I draw a folding chair close, sit, and jot down the details. My hand drags across the page. This is the sort of find that would usually thrill me, but I am not pleased. I put down my pen. I am uneasy, anxious. I look around. I hope that Sarah has not returned from her errands yet. I set my hand on the drum and then I feel, pulled through me like a nerve, a clear conviction. It is visceral. Not a thought but a gut instinct. I cover the drum again with the quilt and go downstairs to make sure that Sarah is really gone. When I see that the garage is empty and I’ve called through the house to make certain I am alone, I prop open the back door and go straight back upstairs. I bundle the quilt more tightly around the drum, and then I carry it out of the house. I set my bundle on the gravel only briefly as I lift the hatch on my car, then I slide the drum into the cargo hold and hide it by pulling over it the theft-deterring blind I always use when parking at big auctions.

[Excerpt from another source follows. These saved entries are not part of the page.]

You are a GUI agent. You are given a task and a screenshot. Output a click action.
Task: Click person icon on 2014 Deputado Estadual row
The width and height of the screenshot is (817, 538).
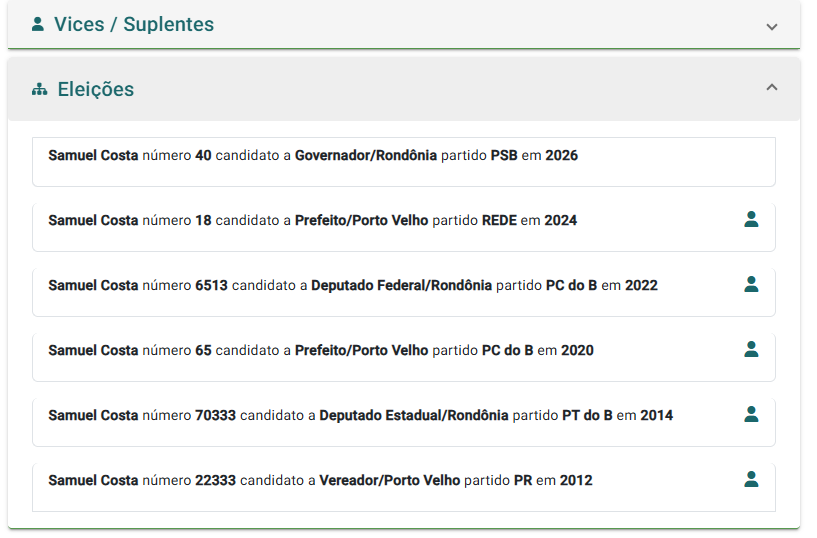751,414
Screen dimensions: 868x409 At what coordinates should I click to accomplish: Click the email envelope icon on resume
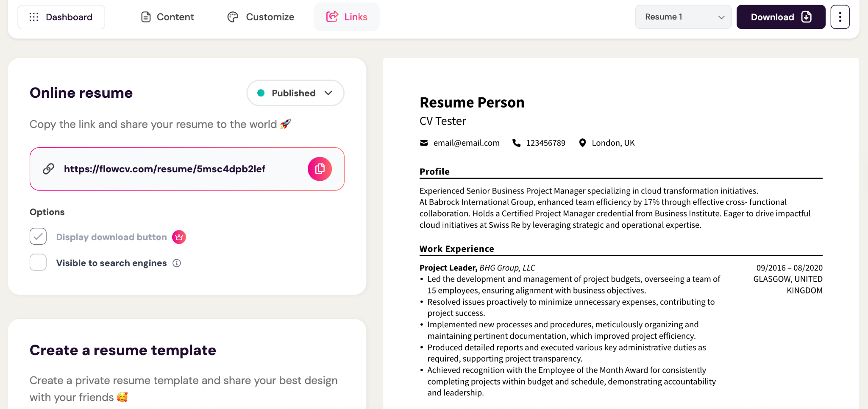pos(424,143)
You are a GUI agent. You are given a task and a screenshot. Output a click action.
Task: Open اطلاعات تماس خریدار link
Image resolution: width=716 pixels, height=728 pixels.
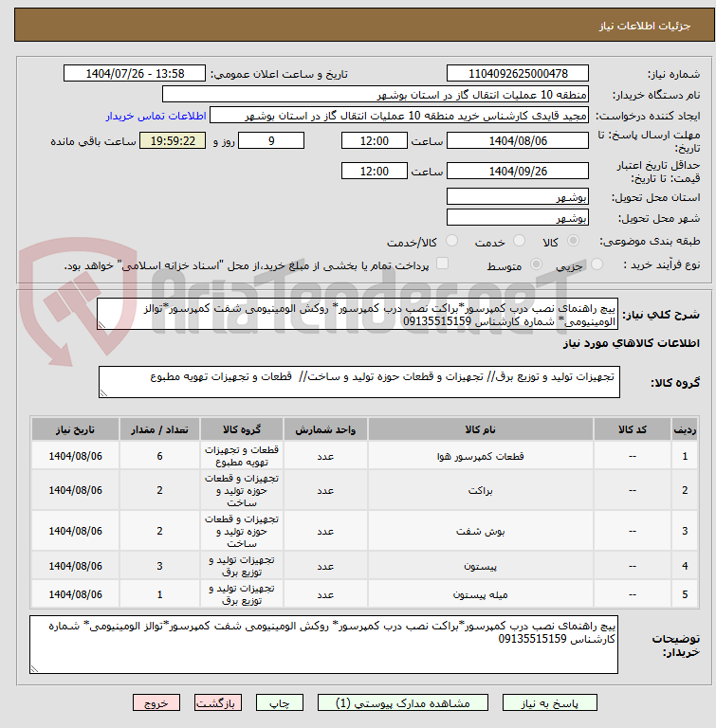[x=156, y=116]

I work the rest of the afternoon without thinking about what I’ve done. When my thoughts flicker toward the drum, I veer away from any further examination. What I’ve just done, or am about to do, is probably a felony and could ruin our business. The ease with which I have done it bewilders me. For a person who has not stolen so much as a candy bar in all of her life to walk coolly out of a client’s house with such a valuable object might signal insanity. The beginning of a nervous breakdown. But I don’t feel that way. I feel quite lucid. And I wonder whether others who suddenly commit irrational and criminal acts feel this calm acceptance of an unknown part of themselves.
Dusk is forming, blue and cold, by the time I arrive at home. I leave the drum in the car, wrapped in the quilt, underneath its stretched plastic curtain. I don’t want it in the house yet. I have to think—not about whether what I’ve done was right: I have decided that I wouldn’t have done it unless it was on some level right. And yet the explanation of this rightness swirls out of my reach. My real concerns are whether I can keep the drum hidden and whether I’ll get caught. I am pretty sure that Sarah Tatro hasn’t noticed the drum; in fact, she seemed indifferent to all of her uncles’ objects save the doll she played with as a child. I’m also fairly certain that she is the only one who’d have any possible knowledge of her uncles’ collection. And even she had forgotten it existed. I’d had to take the drum that afternoon, if I was to take it at all. Once I catalogue the objects and have them appraised, the drum will price itself out of reach of any but the wealthiest collectors, or a museum. Yet I don’t want the drum. What would I do with such a thing, where would I keep it? No, I didn’t take the drum for myself. I reassure myself of this again as I sit down to dinner with my mother.
“You have an odd look on your face,” she says. “So, how was it?”
I take the salad bowl from her hands and begin forking leaves onto my plate.
“Well, it was there,” I tell her.
“Oh!” She puts her fork down.
I’ve taken a mouthful of spinach leaves but suddenly I feel too tired to even chew. I slump in my chair, throw my head back, stretch my arms. “I’ve been crouched over the notebook all afternoon. It’s a real haul. Old—I mean old old—Tatro, walked away with everything—dolls, beadwork, cradle boards. You name it.”
“The thieving bastard!” she marvels again. “So he got away with the good stuff. He had an eye.”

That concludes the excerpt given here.